OS OUTROS DAQUI

OS OUTROS DAQUI

O problema aqui é a iluminação! Muito iluminada esta sala! Barulho, bem!... barulho há em todo lugar, mas aqui as coisas reverberam, vão além das paredes e vidraças, mas eu até que não tenho ouvido tanto barulho ultimamente. É como se o barulho já não fizesse parte da minha vida. Uma música de vez em quando ainda ouço, mas o resto... Nem vozes ouço direito. Às vezes me preocupo se estou meio surdo. Falei em vidraças? Vidraças!? Aqui nem se pode dizer que são vidraças. São umas janelinhas à antiga, aquele vitrozinho que é aberto e fechado por uma alavanca que faz ferro se encaixar em ferro. Não passa um corpo por esses vitrôs. Isso, vitrô. É vitrô, mais do que janelas. É feio, tudo feio. Mas...

Mas aqui é nosso lar. Desde há muitos anos, quando a fábrica era bem mais movimentada. Fábrica de relógio, a maquininha do tempo. Fabricava relógio, relógio, relógio. E o tempo não passava, não passava, não passava, como não passa agora. Epa, movimento, movimento demais, além do normal. Alguma coisa deve estar acontecendo, alguma coisa de especial. Empurram a gente, tomam nosso espaço. Precisamos reagir, exigir, gritar, ocupar, invadir. Que essa gente está pensando?! Quem eles pensam que são?! Nem disseram para o que vieram até hoje! E falam, falam, andam pra lá, andam pra cá. Parece um bando de desocupados! E vão tomando nosso espaço! Meus colegas parecem passivos, não lutam mais, aceitam a invasão!

E essa correria desrespeitosa, essa algazarra, não de barulho, que barulho nem se ouve, é uma coisa silenciosa, esse ir e vir quase obsceno. E falam, falam, andam pra lá, andam pra cá. Parece um bando de desocupados! Não, definitivamente não!!! Temos de dar nosso brado, Luís. Temos de mostrar quem somos e quem determina o quê aqui. Ontem mesmo, rapaz, coloquei um papel aqui na mesa e hoje ele não está mais aqui, sumiu, ninguém dá satisfação, tiram e pronto, nem nos perguntam se vamos precisar dele, pra que serve, é importante? não é importante!? Quem eles pensam que são? Quem essa gente invasiva acha que é?

Não, Luís, é agora ou agora. Não agüento mais essa invasão de espaço. Vê esse, esse mesmo que entrou aqui agora! Eu pergunto o que ele quer, o desgraçado não ouve, não nos olha, nada responde, mexe, mexe, senta-se, às vezes até sobre mim, me expulsa da minha própria cadeira, um horror, invasivo, Luís, muito invasivo!! Mas ele não é o único não! Vem outro, invade, vem outra, invade, e riem, riem, riem, falam, falam, discutem, às vezes perdem a paciência por alguma besteira, pelo menos é o que consigo captar. E sempre, sempre nos ignoram, como se não existíssemos!! Absurdo! Parece que eles não têm regra alguma. Respeito, nem pensar. Educação, ah!, isso deve ser coisa de outro mundo! Onde vamos parar, Luís!

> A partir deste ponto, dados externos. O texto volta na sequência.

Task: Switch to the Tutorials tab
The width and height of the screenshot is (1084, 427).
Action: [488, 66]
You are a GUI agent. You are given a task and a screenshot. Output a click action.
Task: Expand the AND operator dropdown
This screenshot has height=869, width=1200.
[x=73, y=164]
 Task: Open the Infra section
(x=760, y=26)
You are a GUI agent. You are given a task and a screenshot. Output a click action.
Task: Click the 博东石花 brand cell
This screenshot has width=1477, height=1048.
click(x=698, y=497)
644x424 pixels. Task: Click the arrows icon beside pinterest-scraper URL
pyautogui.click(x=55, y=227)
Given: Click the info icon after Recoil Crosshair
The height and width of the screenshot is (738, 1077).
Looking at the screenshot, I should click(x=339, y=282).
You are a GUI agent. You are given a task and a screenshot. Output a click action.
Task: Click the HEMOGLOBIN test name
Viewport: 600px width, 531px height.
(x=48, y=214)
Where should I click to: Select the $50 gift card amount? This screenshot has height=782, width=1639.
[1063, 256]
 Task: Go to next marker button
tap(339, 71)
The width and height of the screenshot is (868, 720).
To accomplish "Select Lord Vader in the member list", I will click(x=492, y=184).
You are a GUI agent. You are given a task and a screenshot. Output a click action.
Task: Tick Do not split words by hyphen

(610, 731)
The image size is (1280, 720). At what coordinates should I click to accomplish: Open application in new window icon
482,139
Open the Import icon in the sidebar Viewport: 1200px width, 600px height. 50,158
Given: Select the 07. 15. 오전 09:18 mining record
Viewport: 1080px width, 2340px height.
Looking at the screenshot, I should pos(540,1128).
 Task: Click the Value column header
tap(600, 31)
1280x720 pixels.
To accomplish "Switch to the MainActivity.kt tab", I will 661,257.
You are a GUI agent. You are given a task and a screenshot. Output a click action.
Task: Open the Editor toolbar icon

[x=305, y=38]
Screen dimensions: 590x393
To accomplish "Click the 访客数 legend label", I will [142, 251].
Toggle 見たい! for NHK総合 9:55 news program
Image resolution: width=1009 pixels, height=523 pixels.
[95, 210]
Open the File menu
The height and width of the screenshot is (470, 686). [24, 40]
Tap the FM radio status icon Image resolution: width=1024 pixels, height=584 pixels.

Bem, você também não quer falar nada! Só ouve, só ouve, só ouve. Também não te condeno não. O que temos de ouvir aqui o dia todo, ou melhor, de ver, é motivo pra ficarmos calados mesmo. Mas eles vão invadindo, Luís, eles vão ganhando espaço. Veja o que nos resta! Quase nada! Sim, porque minha própria sala já tenho de dividir com esses surdos, cegos e mudos. Eu falo, não respondem, eu cutuco, fingem nada sentir, empurro, mas minha força é atualmente insuficiente e eles não se movem, ou melhor, se movem quando querem apenas. ‘Tá difícil! Ando com ódio, Luís, com perdão da palavra, ódio deles todos. O patrão parece que não sabe mais contratar funcionários. Péssimos! Aliás nem o patrão tenho visto mais!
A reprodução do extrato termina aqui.